[RHEL8,COMMIT] ve/cgroup: Add release_agent to each container root cgroup

Submitted by Konstantin Khorenko on March 3, 2021, 5:21 p.m.

Details

Message ID 202103031721.123HLFgh295202@finist-co8.sw.ru
State New
Series "Port release_agent virtualization from vz7"
Headers show

Commit Message

Konstantin Khorenko March 3, 2021, 5:21 p.m.
The commit is pushed to "branch-rh8-4.18.0-240.1.1.vz8.5.x-ovz" and will appear at https://src.openvz.org/scm/ovz/vzkernel.git
after rh8-4.18.0-240.1.1.vz8.5.5
------>
commit 9b35f6bf0e6b28bc3b85763d4e075f7382169d39
Author: Valeriy Vdovin <valeriy.vdovin@virtuozzo.com>
Date:   Wed Mar 3 20:21:14 2021 +0300

    ve/cgroup: Add release_agent to each container root cgroup
    
    Each container will now have access to it's own cgroup release_agent
    file.
    Creation:
      Normally all cgroup files are created during a call to cgroup_create
      by cgroup_populate_dir function. It creates or not creates all cgroup
      files once and they immediately become visible to userspace as
      filesystem objects.

**Short problem A:** According to the commit page, which function creates the cgroup files during a call to cgroup_create?
**Short problem B:** Transcribe the commit page word for word, from "Message ID 202103031721.123HLFgh295202@finist-co8.sw.ru" up to and including "Khorenko March 3, 2021, 5:21 p.m.".

**Dataset content:**

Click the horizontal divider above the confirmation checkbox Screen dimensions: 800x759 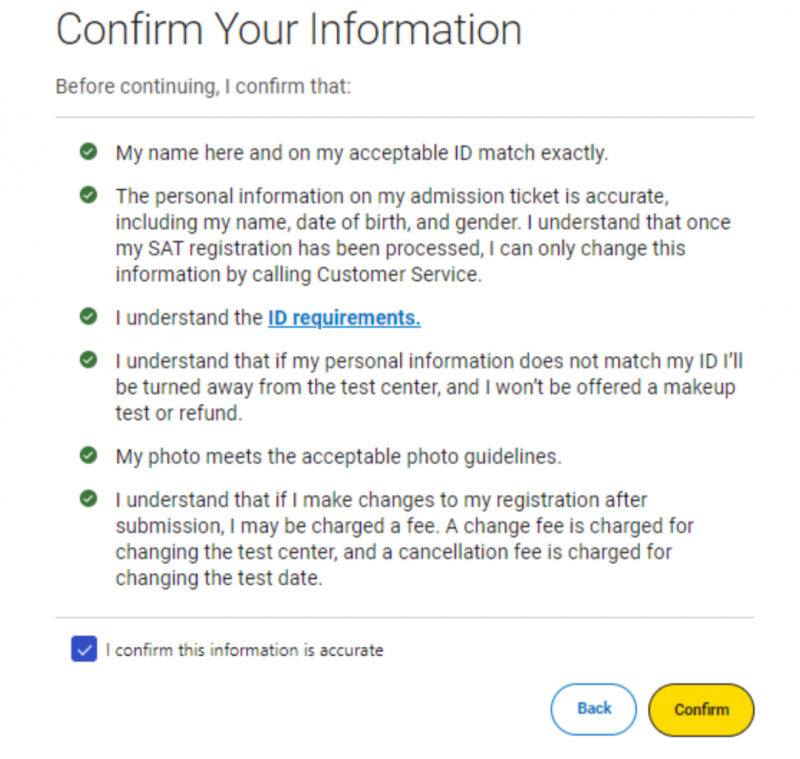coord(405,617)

==

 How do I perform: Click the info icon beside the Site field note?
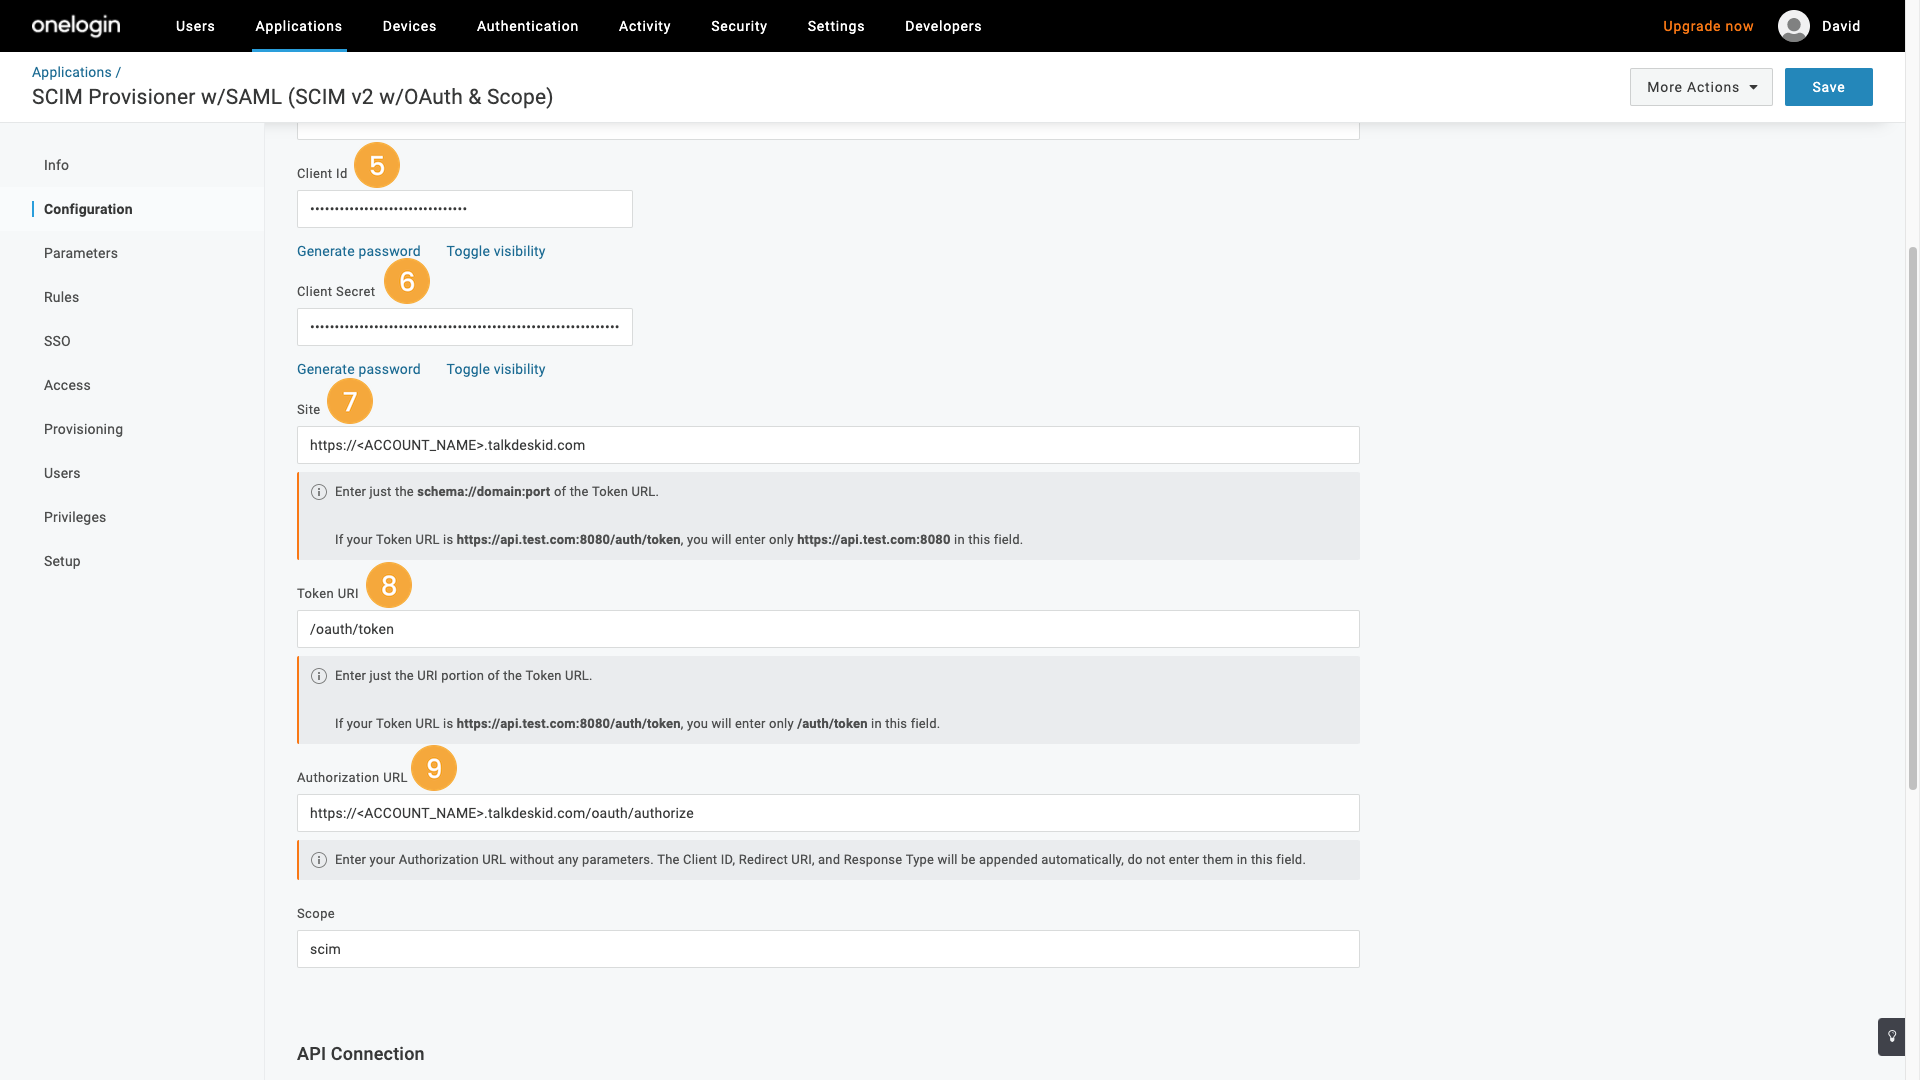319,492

==

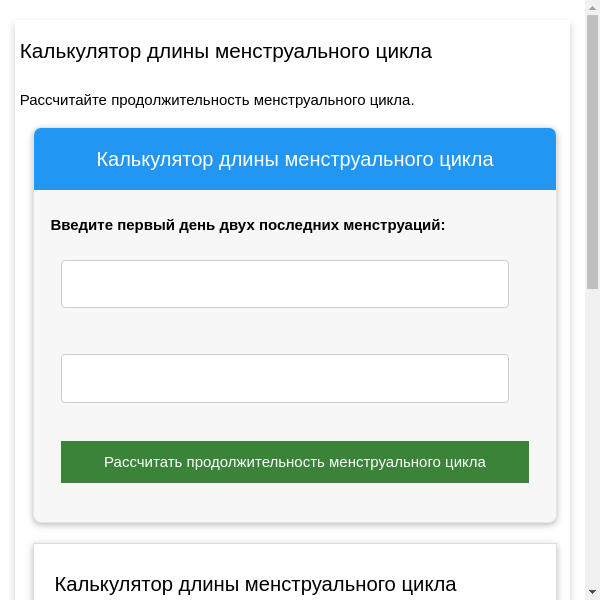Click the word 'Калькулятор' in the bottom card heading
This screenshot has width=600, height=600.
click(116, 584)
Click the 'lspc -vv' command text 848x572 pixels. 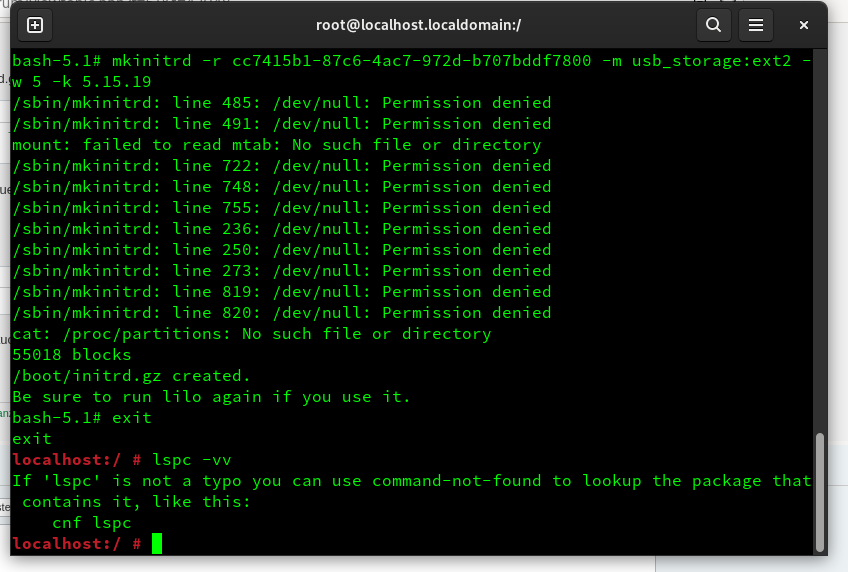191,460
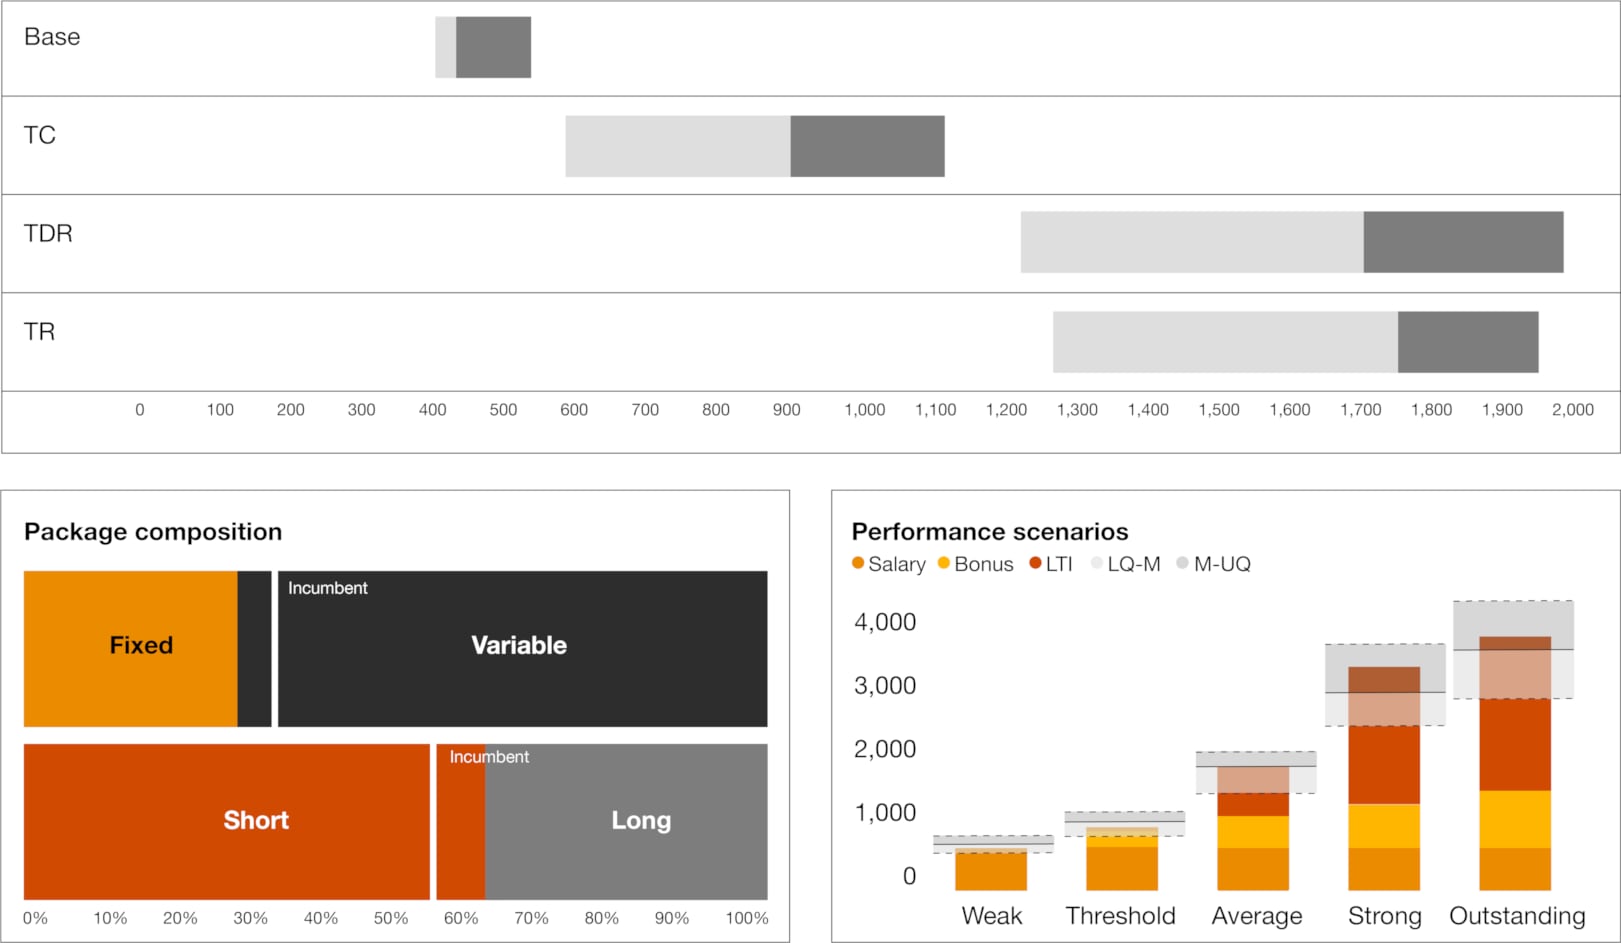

**Output A:** The cgroup_populate_dir function.

**Output B:**
Message ID 202103031721.123HLFgh295202@finist-co8.sw.ru
State New
Series "Port release_agent virtualization from vz7"
Headers show

Commit Message

Konstantin Khorenko March 3, 2021, 5:21 p.m.